それは、取りも直さずあの下役の者であったのである。


彼は、陸奥介のその判断を、「上に立つ者の為すところとして最善である」との意を、気持ちを込めて、且つ、軽く婉曲的な表現により陸奥介に言上したのちに、現実問題として、「その後に予想される“もしも”の事態を斟酌(しんしゃく)しないのは、片(手)落ちになりかねない」と、意外な率直さを以て力説した。


彼の言わんとするのは、こうであった。

“当地においては、米の収穫がもう直(じき)である昨今、例の北東からの冷風が“だめ押し”になる気配が拭いきれない。

もしかしたら、その被害はここ数年で最も深刻なものになるやもしれない。

そのような場合に備えて、もう少し余裕分を穀倉に留め置く必要があるのではないか。”


「もう少し」で事足れりとは、この国府の官人の内、ほぼ全員が“そんな場合、落着を見るところではない”と知るものであった。


つまりは、今年天災が二つ重なる想定に立ち、予め、“前者の被災者の内に『取りこぼし』があってもやむを得ない”との覚悟を以て、事に当たらねばならぬであろう。


下役の者は重々承知していた。

陸奥介の判断通りに事が進められても、確実に津波、地震の被災者の中に取りこぼしは現れる。

そう考える彼の頭には、老人や子供の姿がちらついた。


思えば、陸奥介のようでない、現職のようでない者が、数年おきに当地を襲う夏の冷害、その置き土産である稲作の被害につき、よく民の窮状を救い得たか、また、今後救い得るかを探るのは、あまりにも虚しいところである。


大体、米は『民』の食べるものではない。

今の穀倉にある分は、備蓄とは名ばかり、官吏でさえもその味覚に与(あずか)ることがないまま、いずれかに消えるか、何かに姿を変えるかする代物である。

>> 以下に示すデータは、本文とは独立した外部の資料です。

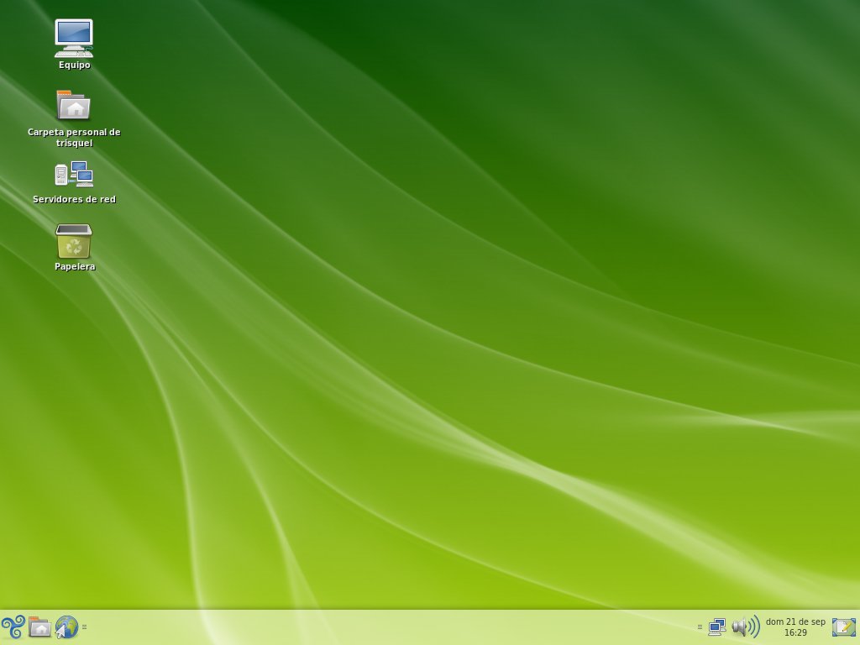
Task: Open the web browser launcher
Action: click(x=66, y=627)
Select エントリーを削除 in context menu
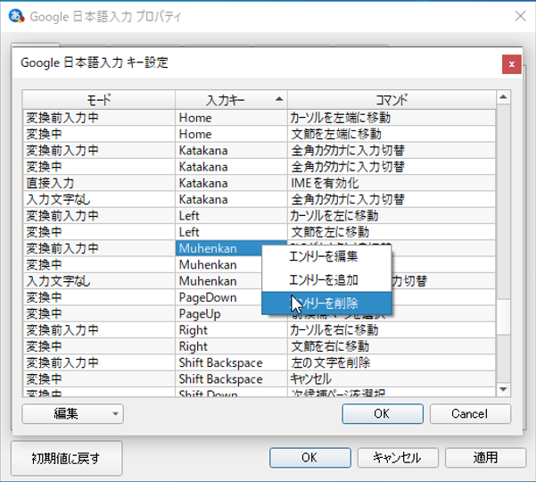Screen dimensions: 536x482 click(326, 303)
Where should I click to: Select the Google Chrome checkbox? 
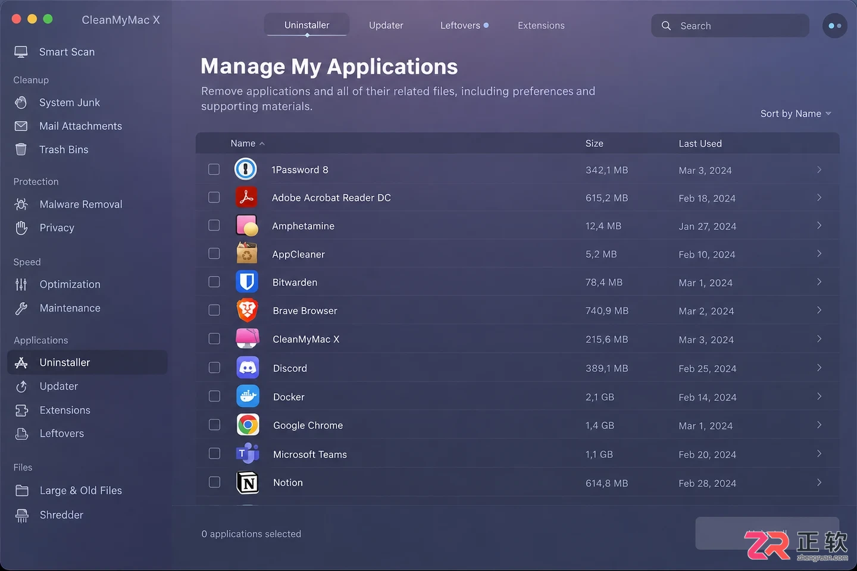coord(214,425)
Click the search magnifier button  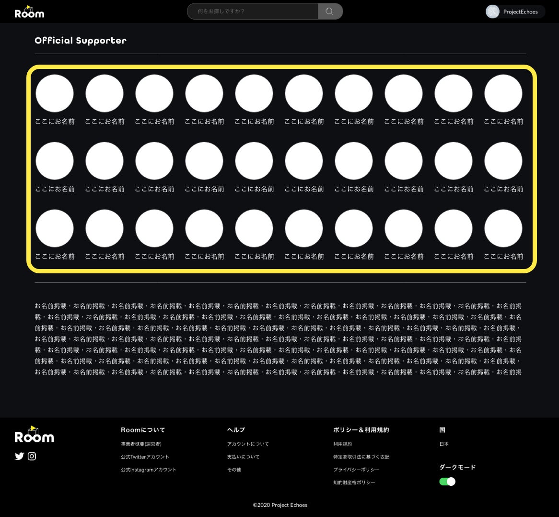330,11
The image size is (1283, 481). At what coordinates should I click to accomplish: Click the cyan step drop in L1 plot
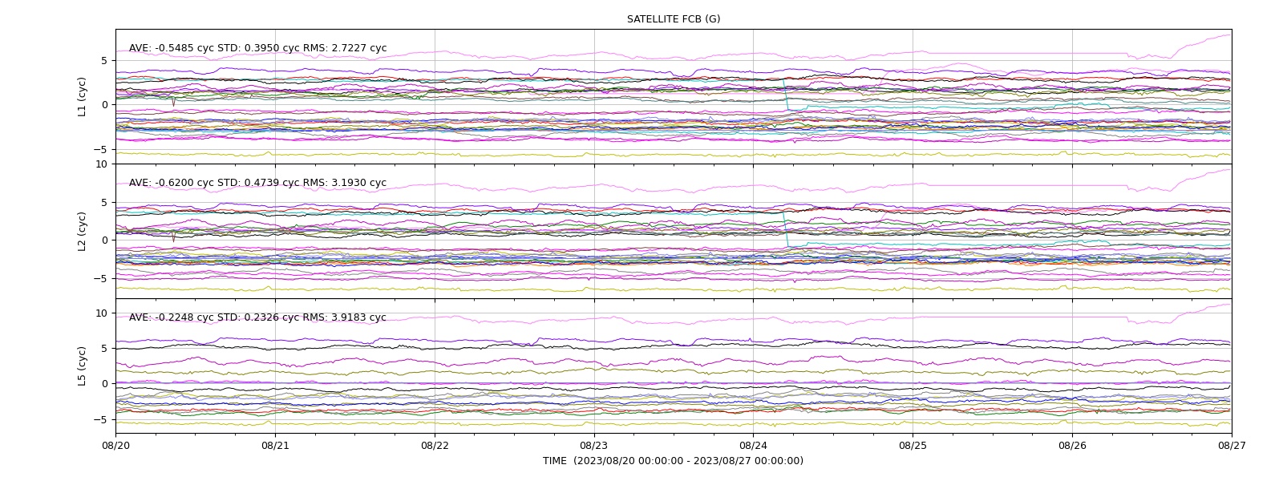coord(786,95)
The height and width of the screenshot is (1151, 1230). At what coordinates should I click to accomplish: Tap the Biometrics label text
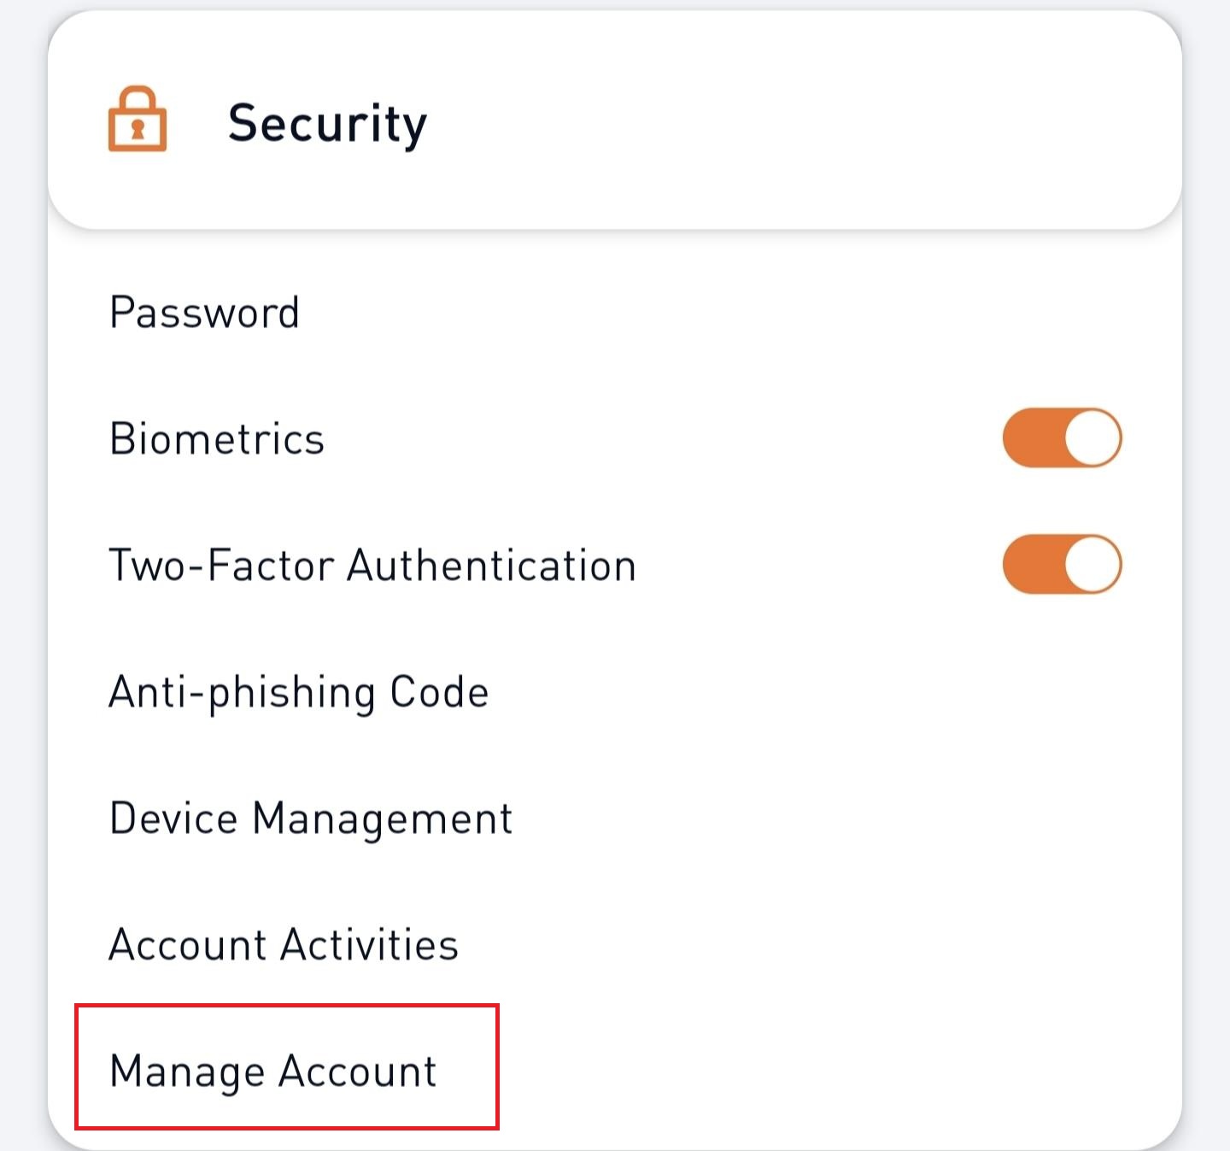click(x=217, y=438)
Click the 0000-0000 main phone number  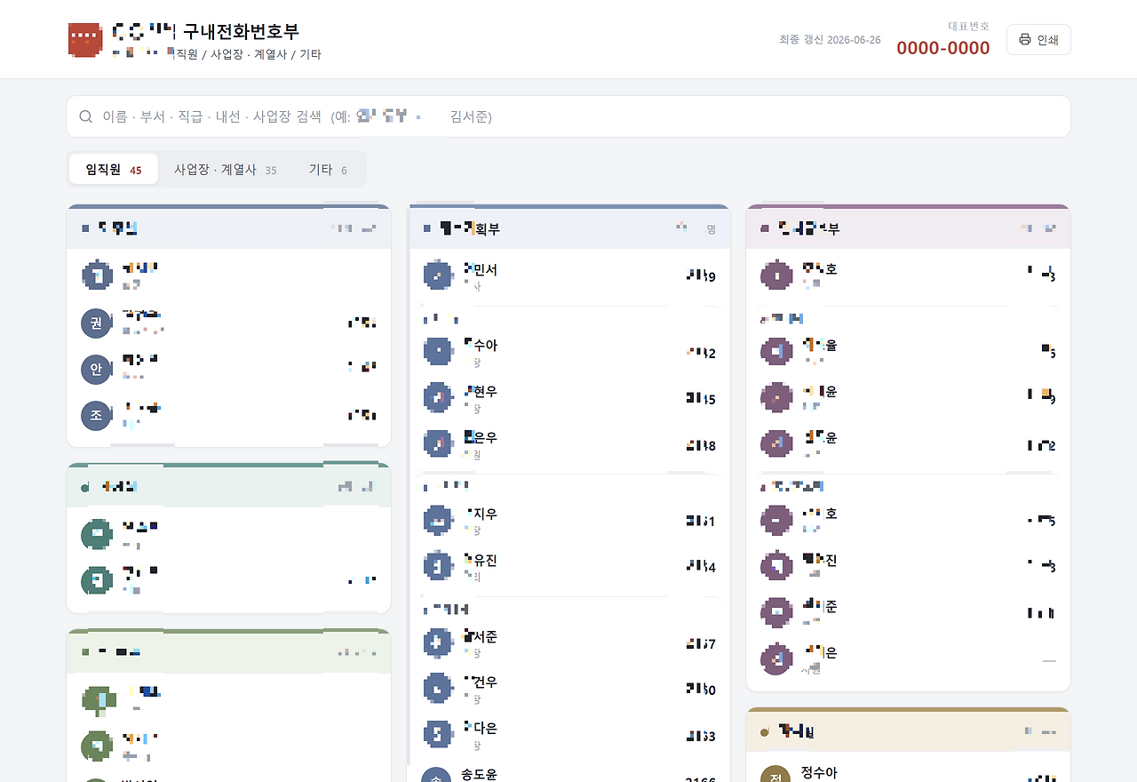click(x=942, y=48)
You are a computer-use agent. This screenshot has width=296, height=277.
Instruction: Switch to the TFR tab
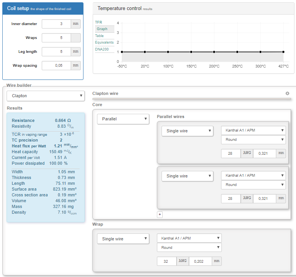coord(99,22)
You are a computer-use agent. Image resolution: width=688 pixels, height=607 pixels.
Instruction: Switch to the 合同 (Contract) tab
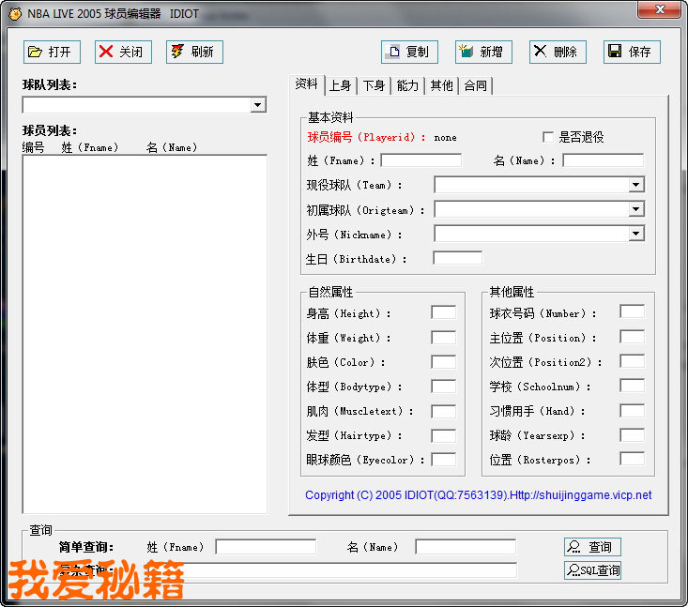coord(475,85)
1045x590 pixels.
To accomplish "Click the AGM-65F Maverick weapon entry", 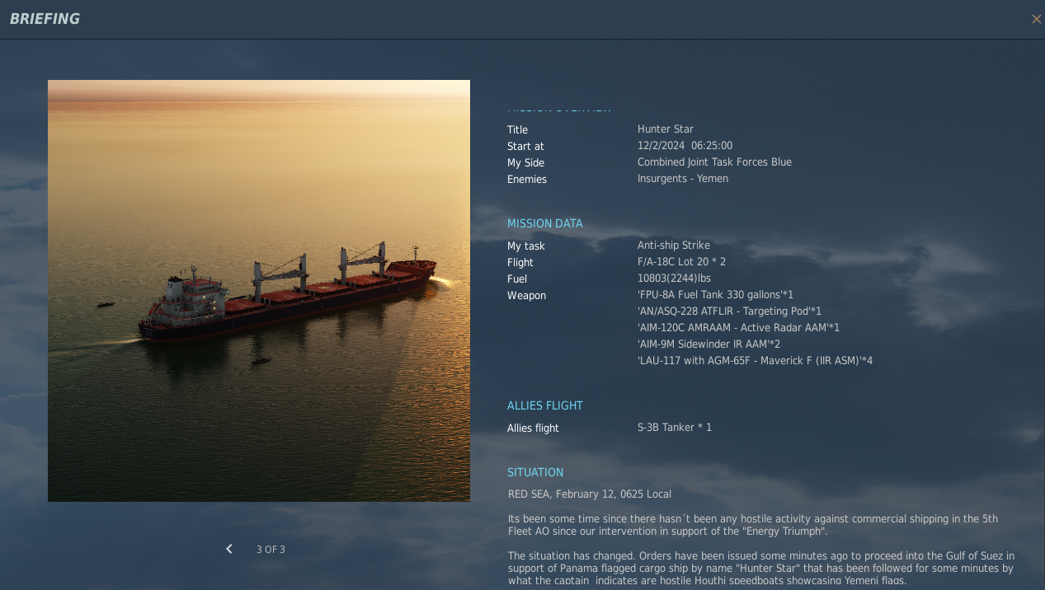I will tap(755, 361).
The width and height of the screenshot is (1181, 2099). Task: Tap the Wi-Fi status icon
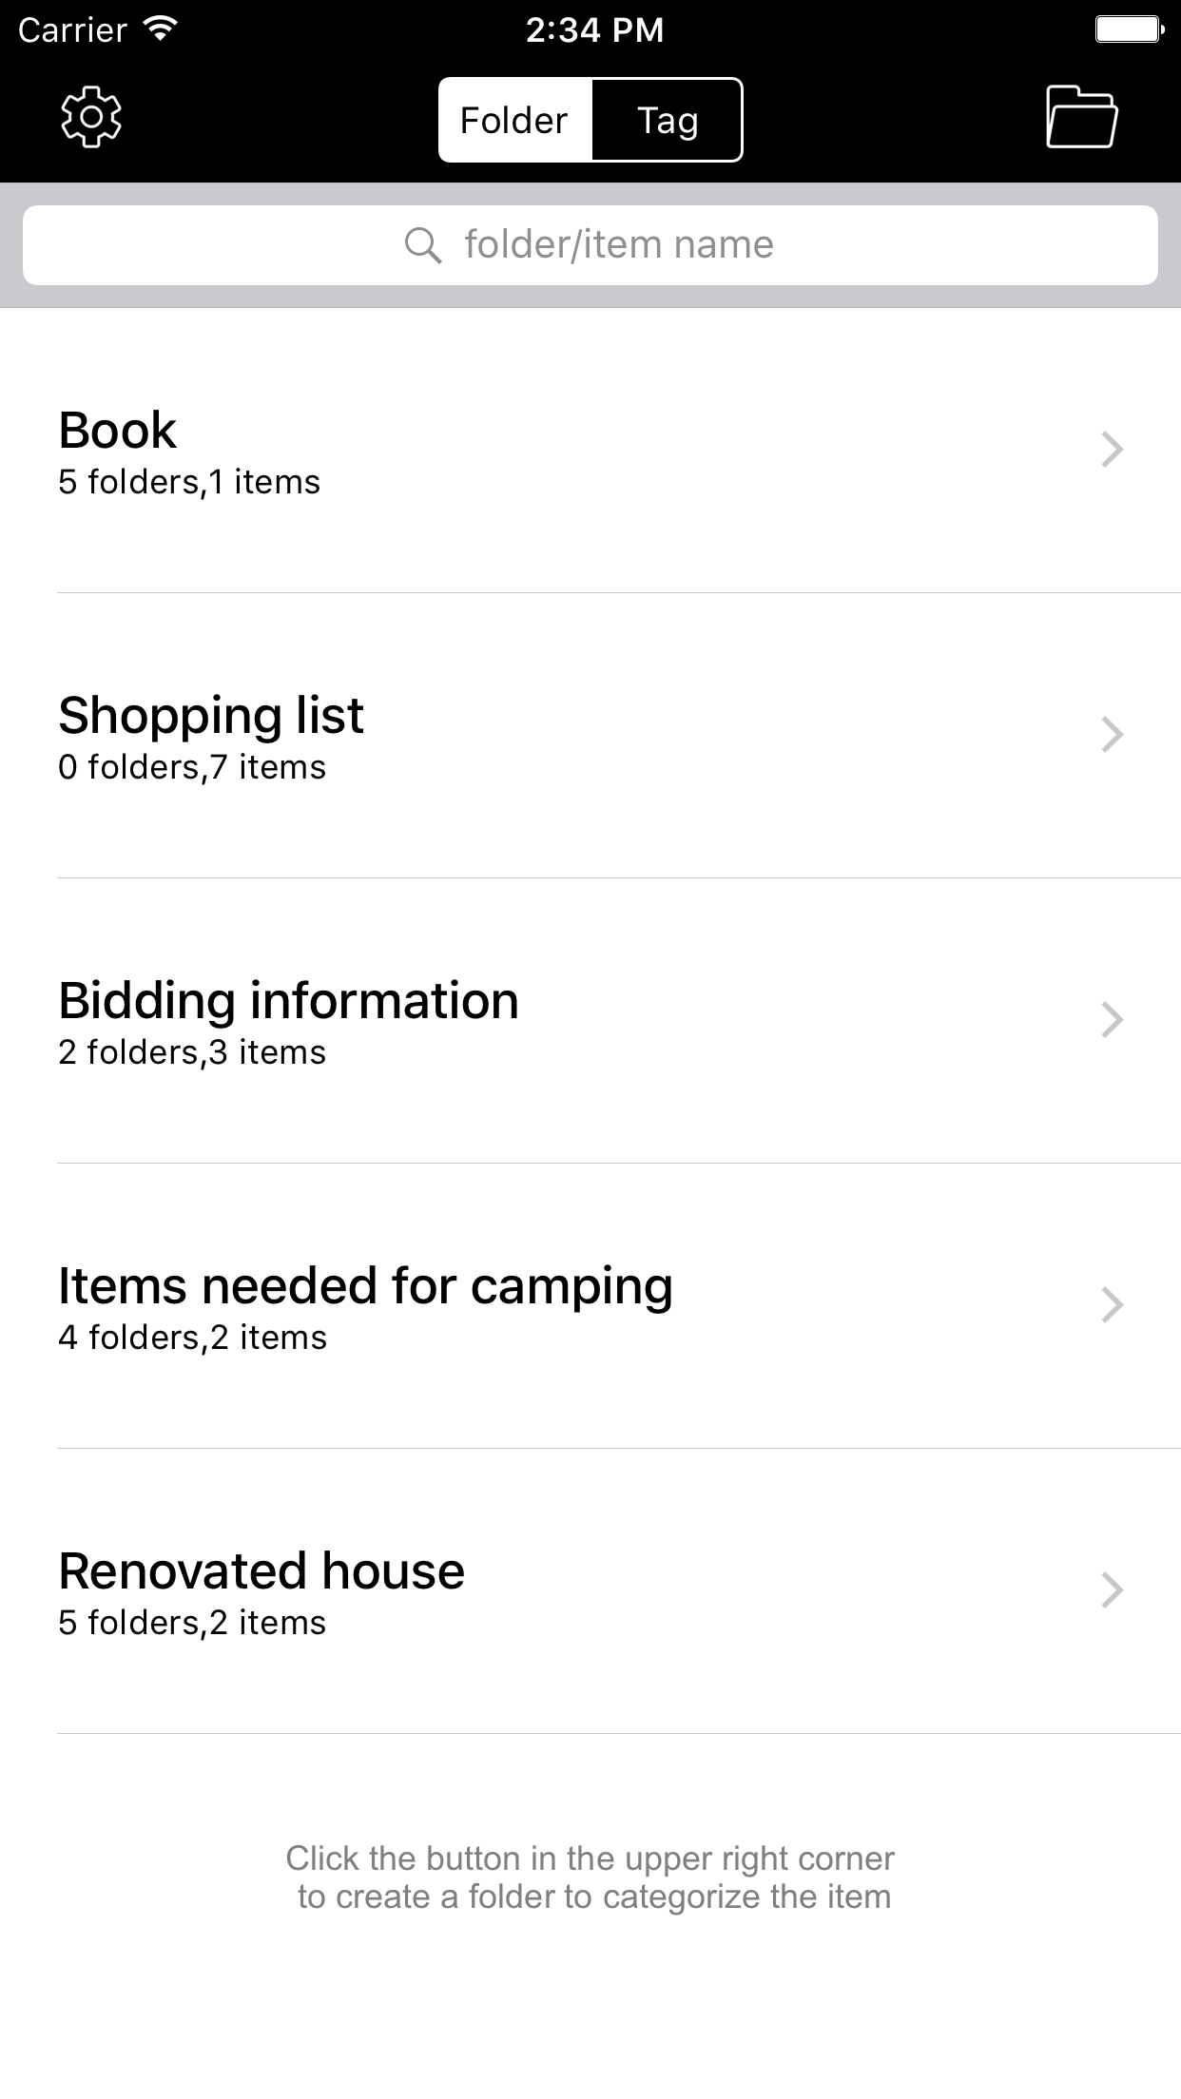point(161,29)
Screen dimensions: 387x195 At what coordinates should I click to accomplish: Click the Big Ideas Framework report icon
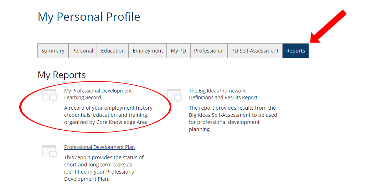[174, 95]
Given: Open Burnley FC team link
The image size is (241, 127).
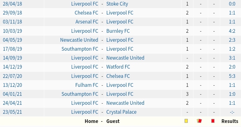Looking at the screenshot, I should pyautogui.click(x=118, y=31).
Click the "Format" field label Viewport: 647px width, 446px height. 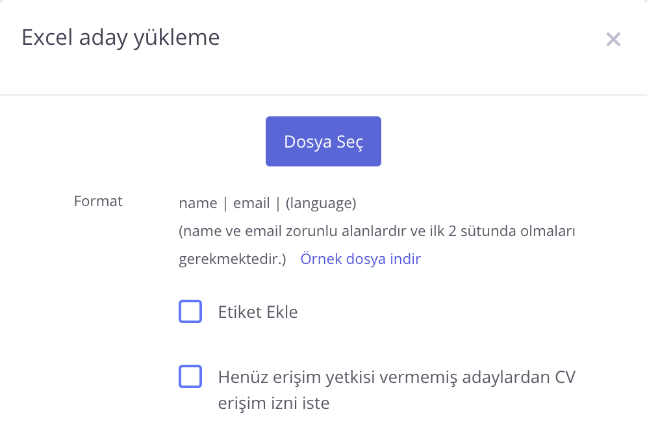pos(98,201)
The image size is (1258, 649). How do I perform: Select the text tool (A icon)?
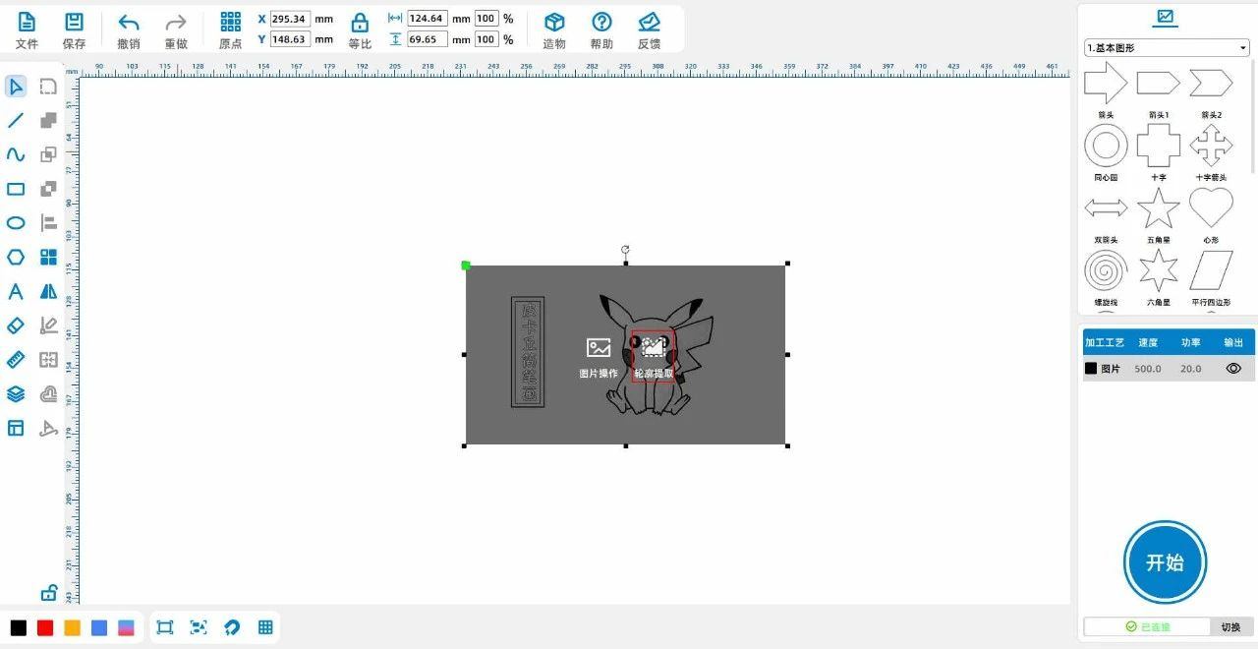click(x=16, y=292)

この旧弊を思いきって叩き潰す機縁にするという意味では、実のところ、陸奥介の果断ぶりを、彼は、ほかの誰よりも支持したい気山々なのであった。


“日頃、まだ気力が細々とでも継続する時に滋味の少ない食事に甘んじるのとは違い、今のような大変な時にこそ民達に米を供してやりたい”とは、下役の者も考えた。

“かえって、そんなことをして、彼らの体調が急変しやせぬか”との老婆心を働かせもしつつ。


彼は色々深く考えた上で、こういう認識に到りついた。

“後顧の憂いを敢えて大きく斟酌しておかねば、また、「一村壊滅」という事態が起きかねない。”